On the other hand, there are authors such as Chuck Wendig for whom swearing is part of their brand. If you fall in that group then you can ignore this advice and carry on.
4. Discuss Politics, Religion, or Sex
The second of our “well, obviously” entries on this list involves the Big Three of controversial topics: sex, religion, and politics. Annoying readers with divisive topics is a surefire way to get them to unsubscribe.
One might conclude you should avoid such topics, but let’s not forget that it might be difficult for a thriller writer to avoid politics or for a romance author to avoid discussing sex, so for many authors this piece of advice is strictly optional.
5. Spelling and Punctuation Errors
While I am fairly tolerant of spelling and other errors, some readers are not. Several authors who subscribe to my mailing list told me that they will unsubscribe from a newsletter if it contains frequent spelling, punctuation, or grammar errors.
I would rate this as a relatively minor issue, but it is also one that is relatively easy to fix. Have someone proofread your newsletter before it is sent, and you will never have to worry about it.
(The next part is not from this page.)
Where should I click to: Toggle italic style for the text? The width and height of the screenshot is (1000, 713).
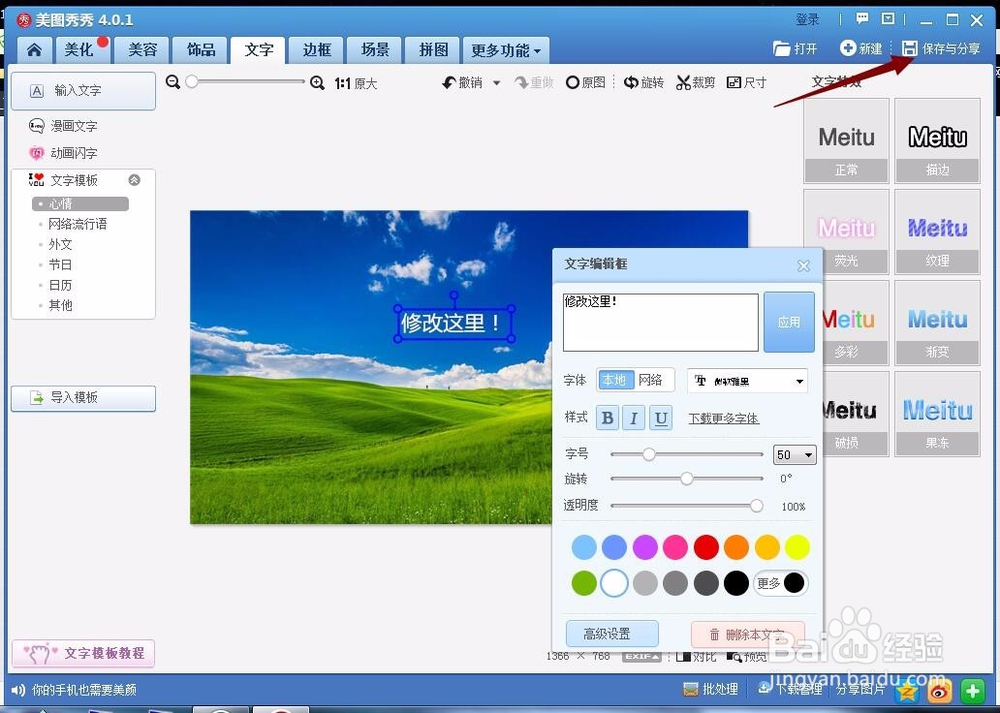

6. Bore Readers with a Too-Long Newsletter
Many readers would prefer that writers get to the point quickly, or at least provide a lot of useful info when writing at length. They think that writing a lot and saying little is a trick that should be left behind in English Comp classes, and they will unsubscribe from newsletters that break this rule.
7. Frequent Sales Pitches
Subscribers know that they are going to get pitches and deal offers when they join a mailing list, but they will grow unhappy if they get too many. This will make them unsubscribe from your mailing list, which is why you should carefully limit how many pitches you send each month.
The other downside to sending a lot of pitch emails is that they tend to drown out your other correspondence. For example, I was once subscribed to a mailing list where I got 40 pitch emails in a single month. (I counted my trash folder the day I unsubscribed.) The several emails I wanted to read got lost in the deluge because by that point I had stopped even reading the subject lines.
So how would you know that you are sending too many sales pitches? Your unsubscribe rate should be able to tell you that.
8. Resend Unopened Newsletters
Some mailing list experts will tell you that you can boost your open rates by sending a second copy of a newsletter to anyone who didn’t open the first.
While this might work some of the time, several authors told me that this would get them to unsubscribe from a mailing list. (Also, this trick has never worked for me; the only thing that happened was a spike in my unsubscribe rate.)
9. Teach Your Grandmother How to Steal Sheep
There is a common beginner’s error where after we learn something new, we excitedly try to share what we learned with others. This is true even in the field of writing, where, for example, a writer who has mastered one of the trickier parts of writing a novel might want to expound on that lesson in their newsletter.
Don’t do this. You never know who might be reading your newsletter, which is why any advice or instruction should be written under the assumption that you were not the first to figure something out, and that an expert might be reading. (I break this rule all the time.)
10. Share/Sell a Subscriber’s Email Address
This doesn’t happen much with authors, but businesses will sometimes try to maximize their income by selling their mailing lists to other companies. They figure that if they can’t make a sale, your email address is no good to them, so they might as well sell it.
Not all subscribers will notice that their email address was sold, but those who do notice also have ways of identifying who sold their email address. They will unsubscribe and tell all their friends about the incident.